What to work on: From the data below, please reproduce exactly everything from the line that contains "Click the green Done checkmark icon" down to the line that contains "The width and height of the screenshot is (868, 487).", with both ends included.

########

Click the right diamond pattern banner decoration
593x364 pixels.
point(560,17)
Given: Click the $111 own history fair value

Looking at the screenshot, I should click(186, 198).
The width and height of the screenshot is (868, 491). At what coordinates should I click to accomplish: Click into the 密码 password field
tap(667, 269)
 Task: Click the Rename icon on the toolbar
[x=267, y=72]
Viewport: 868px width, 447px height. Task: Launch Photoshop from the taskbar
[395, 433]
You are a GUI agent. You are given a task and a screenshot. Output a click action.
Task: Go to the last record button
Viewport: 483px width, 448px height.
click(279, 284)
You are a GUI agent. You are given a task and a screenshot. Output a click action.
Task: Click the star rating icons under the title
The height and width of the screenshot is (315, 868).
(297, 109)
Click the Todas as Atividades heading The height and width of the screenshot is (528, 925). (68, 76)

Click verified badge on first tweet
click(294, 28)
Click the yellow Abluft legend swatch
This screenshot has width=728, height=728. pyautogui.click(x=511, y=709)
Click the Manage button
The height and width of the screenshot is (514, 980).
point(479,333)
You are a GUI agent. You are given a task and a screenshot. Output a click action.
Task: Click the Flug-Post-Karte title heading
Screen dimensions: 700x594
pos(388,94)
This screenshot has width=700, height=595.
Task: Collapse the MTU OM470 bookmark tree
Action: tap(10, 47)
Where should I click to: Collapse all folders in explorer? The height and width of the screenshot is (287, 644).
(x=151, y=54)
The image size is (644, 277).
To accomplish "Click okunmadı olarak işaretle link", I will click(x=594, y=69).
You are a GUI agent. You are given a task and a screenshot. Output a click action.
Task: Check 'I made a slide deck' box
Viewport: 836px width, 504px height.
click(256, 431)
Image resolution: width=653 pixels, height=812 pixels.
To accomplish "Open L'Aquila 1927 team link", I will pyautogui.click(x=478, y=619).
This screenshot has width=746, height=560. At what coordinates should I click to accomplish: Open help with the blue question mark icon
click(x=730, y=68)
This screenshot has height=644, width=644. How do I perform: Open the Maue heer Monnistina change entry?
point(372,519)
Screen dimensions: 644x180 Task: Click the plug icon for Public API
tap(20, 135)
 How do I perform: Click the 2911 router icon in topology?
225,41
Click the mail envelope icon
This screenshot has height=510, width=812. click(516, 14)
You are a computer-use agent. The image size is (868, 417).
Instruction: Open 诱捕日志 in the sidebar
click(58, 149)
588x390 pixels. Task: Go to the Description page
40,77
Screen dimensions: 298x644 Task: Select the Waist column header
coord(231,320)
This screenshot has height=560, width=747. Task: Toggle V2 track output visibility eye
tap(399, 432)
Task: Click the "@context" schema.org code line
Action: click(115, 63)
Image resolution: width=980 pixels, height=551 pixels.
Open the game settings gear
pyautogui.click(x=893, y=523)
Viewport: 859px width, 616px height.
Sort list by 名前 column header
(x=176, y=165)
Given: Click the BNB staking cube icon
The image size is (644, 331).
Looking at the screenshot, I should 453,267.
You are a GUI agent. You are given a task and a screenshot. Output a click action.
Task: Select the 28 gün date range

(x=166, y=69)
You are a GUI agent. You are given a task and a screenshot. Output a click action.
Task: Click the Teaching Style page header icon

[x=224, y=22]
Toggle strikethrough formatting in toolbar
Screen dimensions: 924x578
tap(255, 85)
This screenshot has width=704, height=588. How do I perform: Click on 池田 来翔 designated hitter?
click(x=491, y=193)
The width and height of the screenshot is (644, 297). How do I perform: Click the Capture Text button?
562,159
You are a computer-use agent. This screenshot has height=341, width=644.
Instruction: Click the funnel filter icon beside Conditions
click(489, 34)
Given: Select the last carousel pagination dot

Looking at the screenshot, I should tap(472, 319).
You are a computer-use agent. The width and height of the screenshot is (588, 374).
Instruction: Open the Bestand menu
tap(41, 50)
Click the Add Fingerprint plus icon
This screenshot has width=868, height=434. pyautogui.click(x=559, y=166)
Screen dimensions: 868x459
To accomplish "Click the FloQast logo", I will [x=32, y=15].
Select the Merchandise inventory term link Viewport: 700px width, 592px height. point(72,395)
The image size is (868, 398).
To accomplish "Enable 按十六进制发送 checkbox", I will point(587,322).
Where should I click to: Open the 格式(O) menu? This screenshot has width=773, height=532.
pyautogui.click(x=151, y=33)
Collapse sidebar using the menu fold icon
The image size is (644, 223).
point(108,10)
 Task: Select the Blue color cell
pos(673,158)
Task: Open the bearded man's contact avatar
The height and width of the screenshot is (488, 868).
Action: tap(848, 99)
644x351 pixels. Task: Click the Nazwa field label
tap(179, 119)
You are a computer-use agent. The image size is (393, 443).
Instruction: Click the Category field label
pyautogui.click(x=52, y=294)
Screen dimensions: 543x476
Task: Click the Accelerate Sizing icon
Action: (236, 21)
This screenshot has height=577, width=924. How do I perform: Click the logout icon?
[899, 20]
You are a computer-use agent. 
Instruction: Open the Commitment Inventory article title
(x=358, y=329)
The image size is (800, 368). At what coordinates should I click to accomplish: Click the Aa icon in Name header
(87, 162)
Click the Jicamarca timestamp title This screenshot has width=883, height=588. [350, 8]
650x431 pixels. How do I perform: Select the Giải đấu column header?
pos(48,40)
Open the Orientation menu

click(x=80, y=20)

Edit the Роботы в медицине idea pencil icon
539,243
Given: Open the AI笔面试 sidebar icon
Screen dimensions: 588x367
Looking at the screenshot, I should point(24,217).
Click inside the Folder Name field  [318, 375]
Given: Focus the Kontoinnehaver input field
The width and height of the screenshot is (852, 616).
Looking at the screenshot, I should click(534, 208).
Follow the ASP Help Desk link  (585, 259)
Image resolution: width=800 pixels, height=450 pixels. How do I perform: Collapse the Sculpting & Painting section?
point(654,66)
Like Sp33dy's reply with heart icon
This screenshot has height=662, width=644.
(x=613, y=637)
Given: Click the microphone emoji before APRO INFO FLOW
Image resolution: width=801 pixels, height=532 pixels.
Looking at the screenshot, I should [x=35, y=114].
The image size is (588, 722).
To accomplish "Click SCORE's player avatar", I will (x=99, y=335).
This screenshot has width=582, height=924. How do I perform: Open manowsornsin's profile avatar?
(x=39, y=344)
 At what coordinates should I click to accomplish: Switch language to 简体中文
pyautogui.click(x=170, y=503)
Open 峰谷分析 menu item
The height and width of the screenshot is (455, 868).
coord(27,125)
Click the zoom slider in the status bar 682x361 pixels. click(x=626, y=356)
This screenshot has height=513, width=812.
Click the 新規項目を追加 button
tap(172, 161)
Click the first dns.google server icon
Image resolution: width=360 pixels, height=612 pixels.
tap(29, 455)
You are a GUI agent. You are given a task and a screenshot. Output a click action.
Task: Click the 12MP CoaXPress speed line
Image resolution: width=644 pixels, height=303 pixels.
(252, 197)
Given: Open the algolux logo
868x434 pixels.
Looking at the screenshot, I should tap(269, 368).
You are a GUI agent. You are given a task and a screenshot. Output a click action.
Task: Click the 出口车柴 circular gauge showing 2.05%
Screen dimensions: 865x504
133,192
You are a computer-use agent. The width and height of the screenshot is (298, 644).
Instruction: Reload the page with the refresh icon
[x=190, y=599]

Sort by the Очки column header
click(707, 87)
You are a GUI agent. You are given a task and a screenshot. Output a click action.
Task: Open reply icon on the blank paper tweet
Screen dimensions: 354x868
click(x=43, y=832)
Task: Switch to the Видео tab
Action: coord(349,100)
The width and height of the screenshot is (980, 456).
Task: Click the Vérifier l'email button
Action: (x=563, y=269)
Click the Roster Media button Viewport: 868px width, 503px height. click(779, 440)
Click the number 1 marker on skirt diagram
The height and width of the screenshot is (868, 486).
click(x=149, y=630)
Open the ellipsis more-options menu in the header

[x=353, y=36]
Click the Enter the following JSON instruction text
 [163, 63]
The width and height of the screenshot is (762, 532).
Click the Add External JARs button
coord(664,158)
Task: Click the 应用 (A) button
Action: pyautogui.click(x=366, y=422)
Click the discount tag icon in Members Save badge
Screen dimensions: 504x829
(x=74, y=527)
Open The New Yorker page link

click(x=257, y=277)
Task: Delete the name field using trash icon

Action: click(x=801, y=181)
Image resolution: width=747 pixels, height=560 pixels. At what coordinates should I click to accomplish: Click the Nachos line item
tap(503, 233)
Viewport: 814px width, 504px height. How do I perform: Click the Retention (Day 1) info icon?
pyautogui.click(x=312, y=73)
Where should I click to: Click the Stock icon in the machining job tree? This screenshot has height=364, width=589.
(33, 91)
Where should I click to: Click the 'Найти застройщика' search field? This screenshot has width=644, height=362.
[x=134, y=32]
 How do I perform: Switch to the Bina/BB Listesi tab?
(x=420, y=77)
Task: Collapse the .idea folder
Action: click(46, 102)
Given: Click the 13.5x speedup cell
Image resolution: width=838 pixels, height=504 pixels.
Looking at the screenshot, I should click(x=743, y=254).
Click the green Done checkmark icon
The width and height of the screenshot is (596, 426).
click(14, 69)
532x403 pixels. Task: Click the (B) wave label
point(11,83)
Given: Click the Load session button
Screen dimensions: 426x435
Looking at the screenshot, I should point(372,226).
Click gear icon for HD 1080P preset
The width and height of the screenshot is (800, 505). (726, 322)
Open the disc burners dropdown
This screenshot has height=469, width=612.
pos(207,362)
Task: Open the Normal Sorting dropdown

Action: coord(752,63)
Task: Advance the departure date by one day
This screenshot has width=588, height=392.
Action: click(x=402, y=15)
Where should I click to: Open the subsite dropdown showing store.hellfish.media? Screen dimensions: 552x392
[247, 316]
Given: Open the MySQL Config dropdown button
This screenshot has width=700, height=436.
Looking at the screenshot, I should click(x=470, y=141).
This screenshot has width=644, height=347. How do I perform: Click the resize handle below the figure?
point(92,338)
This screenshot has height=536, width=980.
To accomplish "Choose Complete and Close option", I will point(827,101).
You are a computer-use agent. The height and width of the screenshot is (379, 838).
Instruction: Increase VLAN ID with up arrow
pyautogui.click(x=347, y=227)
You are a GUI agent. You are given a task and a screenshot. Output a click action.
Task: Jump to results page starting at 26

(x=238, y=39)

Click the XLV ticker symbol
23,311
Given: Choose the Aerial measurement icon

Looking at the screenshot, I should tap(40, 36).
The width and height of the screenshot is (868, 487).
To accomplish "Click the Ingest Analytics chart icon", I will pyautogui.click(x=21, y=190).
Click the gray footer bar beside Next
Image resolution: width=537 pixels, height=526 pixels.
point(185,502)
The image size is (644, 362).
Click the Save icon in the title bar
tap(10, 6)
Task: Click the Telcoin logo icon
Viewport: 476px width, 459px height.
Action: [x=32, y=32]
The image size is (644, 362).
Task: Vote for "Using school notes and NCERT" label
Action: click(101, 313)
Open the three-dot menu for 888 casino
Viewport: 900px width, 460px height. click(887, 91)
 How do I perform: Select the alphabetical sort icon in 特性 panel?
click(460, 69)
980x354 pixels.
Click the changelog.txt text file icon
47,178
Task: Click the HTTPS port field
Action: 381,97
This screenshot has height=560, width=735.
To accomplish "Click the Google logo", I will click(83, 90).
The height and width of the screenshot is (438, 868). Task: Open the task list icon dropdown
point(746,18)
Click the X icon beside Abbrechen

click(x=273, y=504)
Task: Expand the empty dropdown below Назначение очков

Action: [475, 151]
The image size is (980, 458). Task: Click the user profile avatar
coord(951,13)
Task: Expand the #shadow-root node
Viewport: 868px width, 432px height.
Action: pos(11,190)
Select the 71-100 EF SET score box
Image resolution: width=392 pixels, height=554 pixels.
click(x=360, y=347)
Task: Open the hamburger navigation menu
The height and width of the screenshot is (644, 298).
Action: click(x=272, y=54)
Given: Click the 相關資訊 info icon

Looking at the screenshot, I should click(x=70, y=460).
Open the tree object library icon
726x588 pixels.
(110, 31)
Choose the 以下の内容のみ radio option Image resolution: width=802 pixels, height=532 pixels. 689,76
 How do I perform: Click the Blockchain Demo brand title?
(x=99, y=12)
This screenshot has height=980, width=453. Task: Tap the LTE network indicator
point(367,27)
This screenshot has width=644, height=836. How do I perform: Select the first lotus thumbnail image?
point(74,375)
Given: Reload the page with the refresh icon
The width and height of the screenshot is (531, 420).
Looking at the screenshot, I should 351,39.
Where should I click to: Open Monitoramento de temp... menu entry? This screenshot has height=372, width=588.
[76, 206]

########

Task answer:
Click the green Done checkmark icon
The width and height of the screenshot is (596, 426).
click(14, 69)
532x403 pixels. Task: Click the (B) wave label
point(11,83)
Given: Click the Load session button
Screen dimensions: 426x435
Looking at the screenshot, I should point(372,226).
Click gear icon for HD 1080P preset
The width and height of the screenshot is (800, 505). (726, 322)
Open the disc burners dropdown
This screenshot has height=469, width=612.
pos(207,362)
Task: Open the Normal Sorting dropdown

Action: coord(752,63)
Task: Advance the departure date by one day
This screenshot has width=588, height=392.
Action: click(x=402, y=15)
Where should I click to: Open the subsite dropdown showing store.hellfish.media? Screen dimensions: 552x392
[247, 316]
Given: Open the MySQL Config dropdown button
This screenshot has width=700, height=436.
Looking at the screenshot, I should click(x=470, y=141).
This screenshot has width=644, height=347. How do I perform: Click the resize handle below the figure?
point(92,338)
This screenshot has height=536, width=980.
To accomplish "Choose Complete and Close option", I will point(827,101).
You are a computer-use agent. The height and width of the screenshot is (379, 838).
Instruction: Increase VLAN ID with up arrow
pyautogui.click(x=347, y=227)
You are a GUI agent. You are given a task and a screenshot. Output a click action.
Task: Jump to results page starting at 26

(x=238, y=39)

Click the XLV ticker symbol
23,311
Given: Choose the Aerial measurement icon

Looking at the screenshot, I should tap(40, 36).
The width and height of the screenshot is (868, 487).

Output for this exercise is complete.